I can’t recall when in my professional life I first came across the term “best practice”. I know it was quite a long time ago and I’ve never really questioned it as a concept or ideal at any time since.
Like most people, I subscribe to many email newsletters. Mostly I quickly scan article headlines and save the interesting ones to read another time (which frankly is often weeks after I “file” it). This morning though, I spotted one such headline that stopped me in my tracks.
“Best Practices are Dead” it said. It was written by Tom Puthiyamadam, a principal with PwC in New York.
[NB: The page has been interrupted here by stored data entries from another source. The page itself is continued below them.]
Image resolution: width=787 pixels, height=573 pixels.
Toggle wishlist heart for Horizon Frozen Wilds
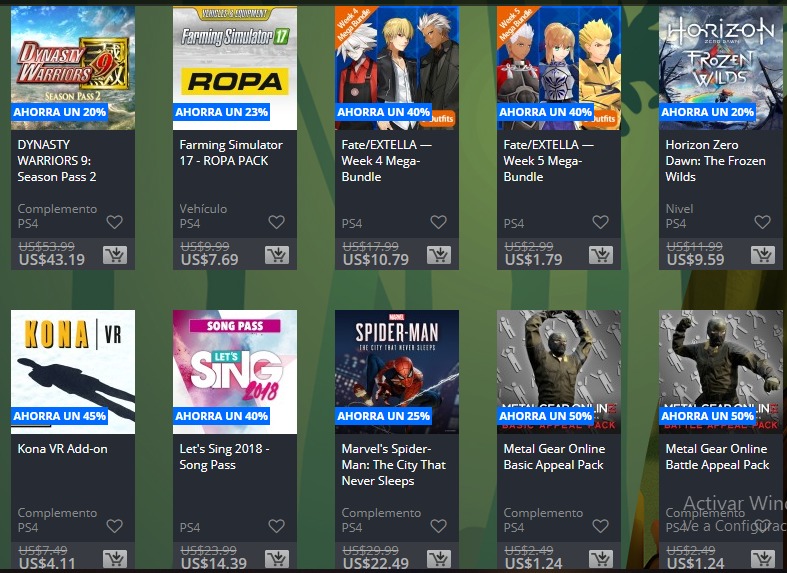pos(762,222)
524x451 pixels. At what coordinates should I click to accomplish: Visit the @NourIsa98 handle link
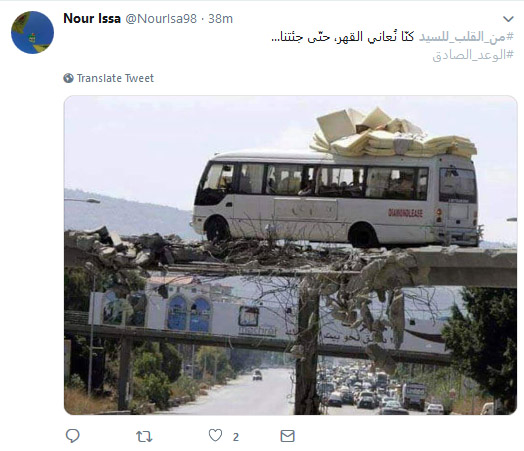(161, 19)
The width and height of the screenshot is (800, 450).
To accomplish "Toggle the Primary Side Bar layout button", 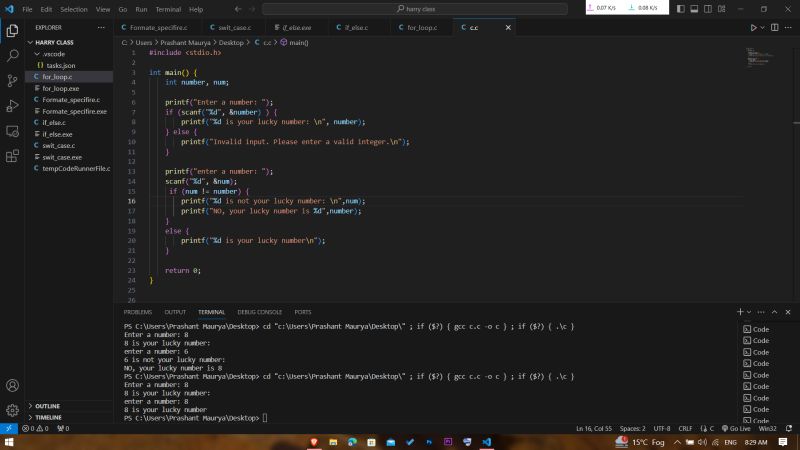I will pos(681,9).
While the key focus was on IT and digital transformation, it got me thinking about the pursuit of best practice more broadly.
During my years working in the corporate world, there was no shortage of the use of the term across every functional area you could name. Finance and Admin, HR, IT, Facilities Management…you name it. Everyone had a go at identifying “best practices” they could apply to their world. I’m also pretty sure that in at least one organisation there was a specific job role dedicated to the task. It’s clear to me now that it was all a bit misguided.
Here’s the thing. By definition, the “best” of anything only has a limited lifespan until someone comes up with a “better” practice that, again by definition, becomes “best”. I think the point is clear.
Far more important is a focus on “right practice”.
If you’re clear about your business purpose, vision and strategy you’re less likely to be distracted by the latest and greatest shiny new toy that promises so much but often disappoints. Likewise, your team will be more productive and likely more engaged than if they’re constantly changing processes and practices.
None of that means you shouldn’t stay up to date with developments that could make your business more effective. To ignore change is to eventually wither and die. But you don’t have to become a slave to chasing “best practice”.